A city administrator called me the other day looking for the owner of a property I control. He called because I am the property manager of the building. The administrator said the city wanted to make some improvements to the intersection outside of the building. To do that, they needed an easement signed by the owner.
He went on to tell me that he had been trying to contact the owner of record who was a professional trustee company. “Apparently,” he informed me, “the trust company has gone out of business.”
I smiled and said, “Maybe I can help.” I told him to send me what he needed to be signed and I would forward it to the owner/trustee.
The back-story to this event is that my professional trustee went out of business. When they did, they transferred all of their interest to Chicago Title Land Trust Company. Chicago Title has been my trustee for the past four years. Obviously, I chose not to have a deed recorded from the old trustee to the new trustee when the transfer occurred.
At some point (when I sell or refinance), I will have to record Chicago Title as the real owner. But, in the meantime, I will leave the public records the way they are for continued anonymity and asset protection.
Update!
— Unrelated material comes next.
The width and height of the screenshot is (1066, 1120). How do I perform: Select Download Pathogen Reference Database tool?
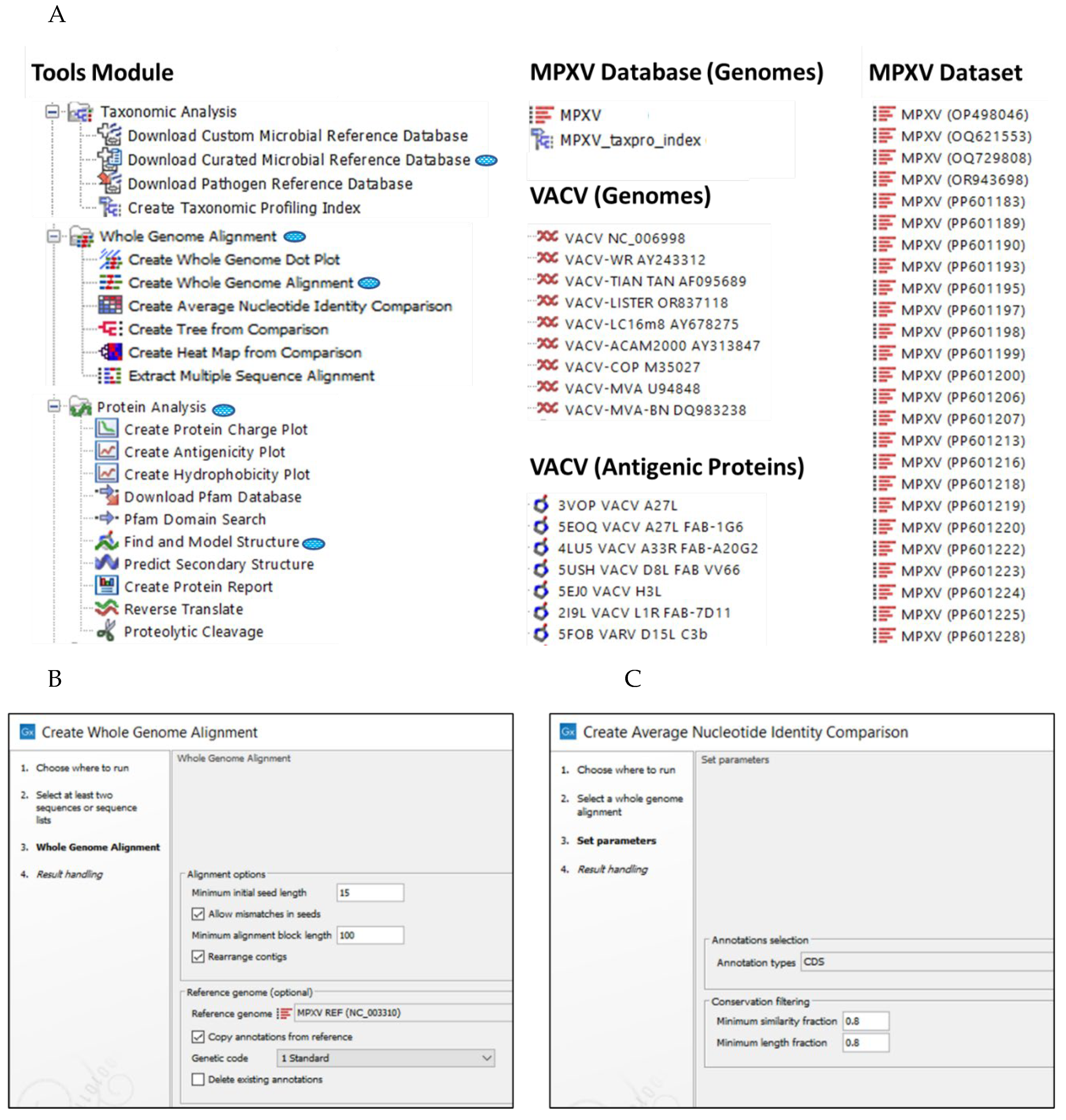click(x=269, y=184)
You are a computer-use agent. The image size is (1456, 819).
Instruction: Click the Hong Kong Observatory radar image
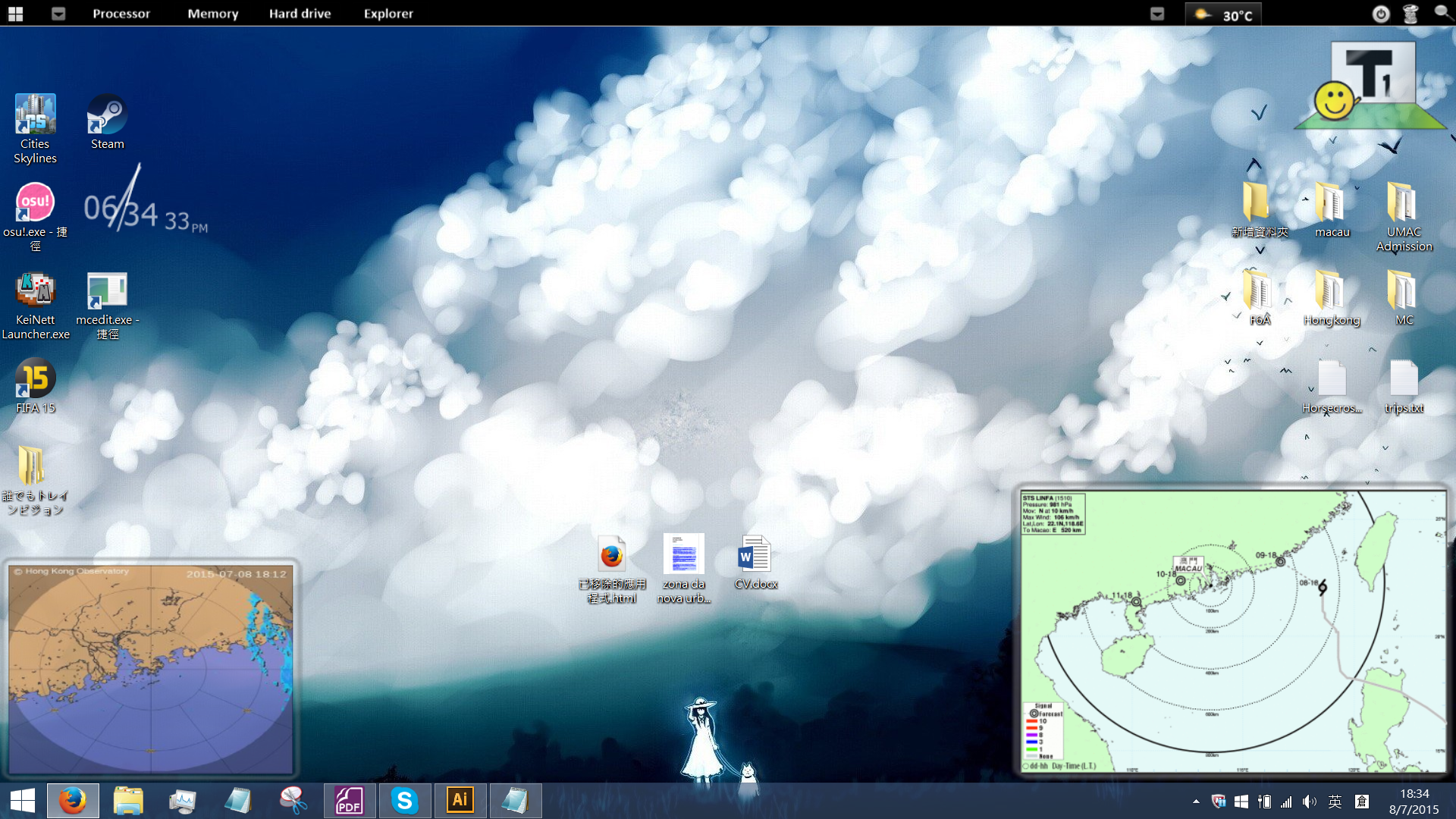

Reader Kirby asked, “So are you having Chicago Title sign the easement and revealing to the city that they are now the Trustee?”
Great question, Kirby! Thank you for writing and asking it. Here’s your answer: No, I did not tell the City about Chicago Title. I signed the document as the “Property Manager, Agent for the Trust.”
The document in question was not going to be recorded anywhere and I wanted the city to deal with me anyway as they would ultimately send me a check for the right-of-way they were seeking.